◆ Exercise description ◆
Retype the records below from their first line through the line holding "You are a computer-use", including both ends and no pictures.

◆ Information shown ◆
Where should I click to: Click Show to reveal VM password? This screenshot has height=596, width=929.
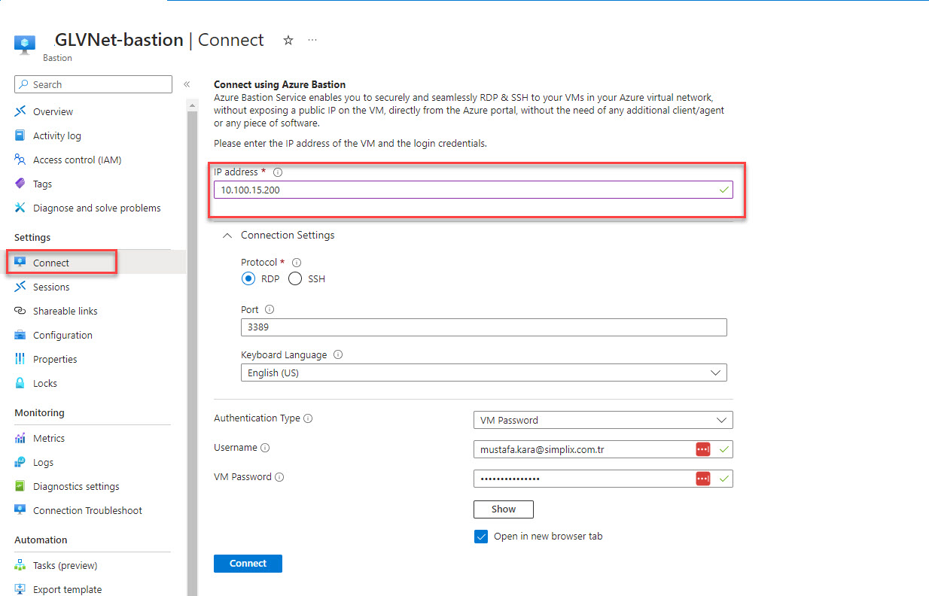click(503, 509)
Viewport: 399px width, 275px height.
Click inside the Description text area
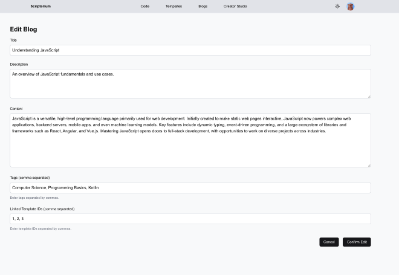click(x=190, y=83)
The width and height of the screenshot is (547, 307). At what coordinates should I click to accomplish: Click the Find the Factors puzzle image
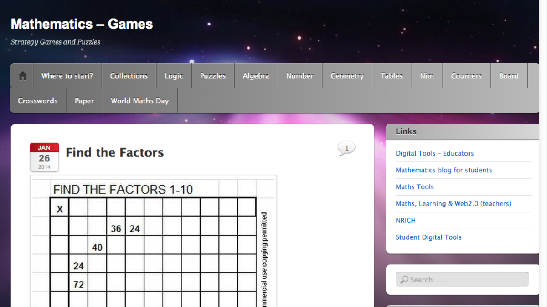[154, 241]
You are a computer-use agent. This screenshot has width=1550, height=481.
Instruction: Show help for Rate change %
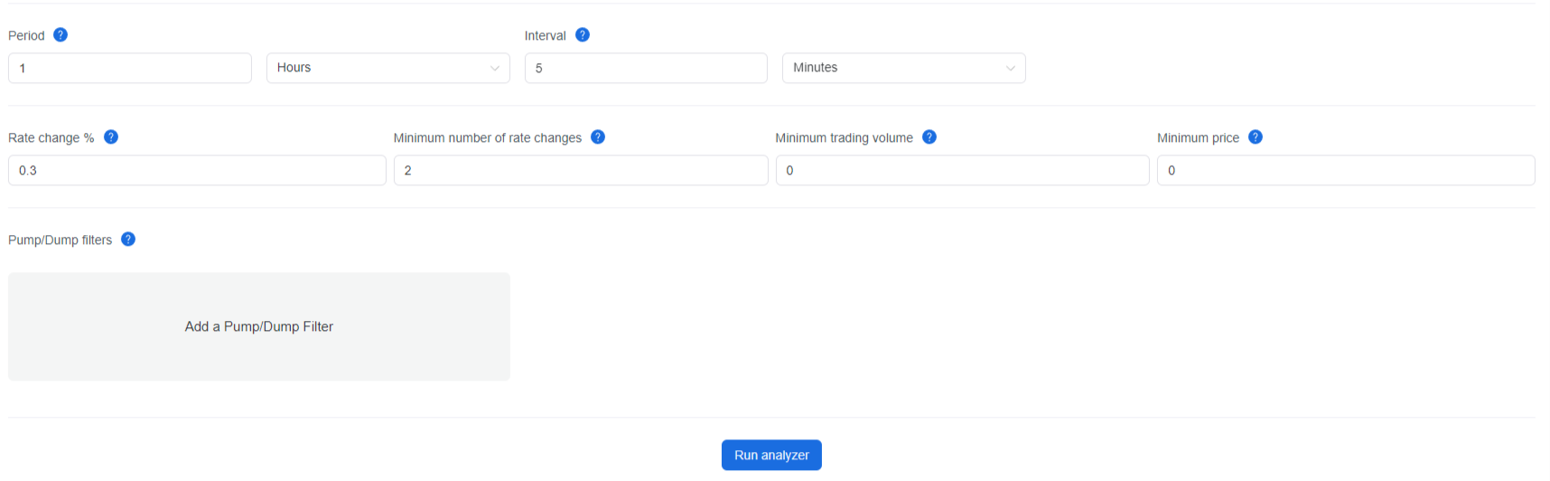coord(111,137)
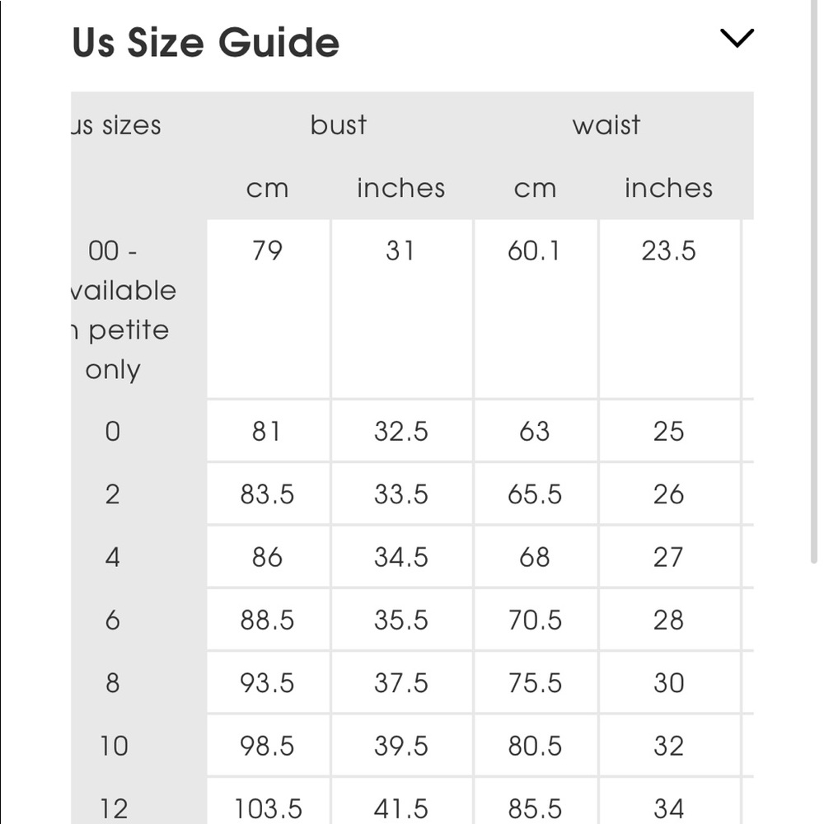Screen dimensions: 824x824
Task: Select the size 2 row label
Action: click(x=113, y=494)
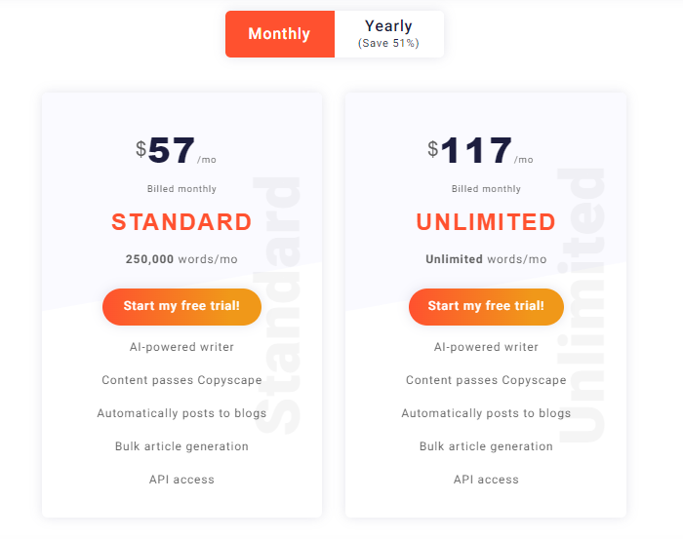Click Content passes Copyscape in Standard plan
Viewport: 683px width, 539px height.
181,380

◆ Answer below ◆
Where should I click to: Click Show to reveal VM password? This screenshot has height=596, width=929.
click(503, 509)
Viewport: 399px width, 275px height.
Click inside the Description text area
click(x=190, y=83)
The width and height of the screenshot is (547, 307). At what coordinates should I click to accomplish: Click the Find the Factors puzzle image
[154, 241]
You are a computer-use agent. This screenshot has width=1550, height=481.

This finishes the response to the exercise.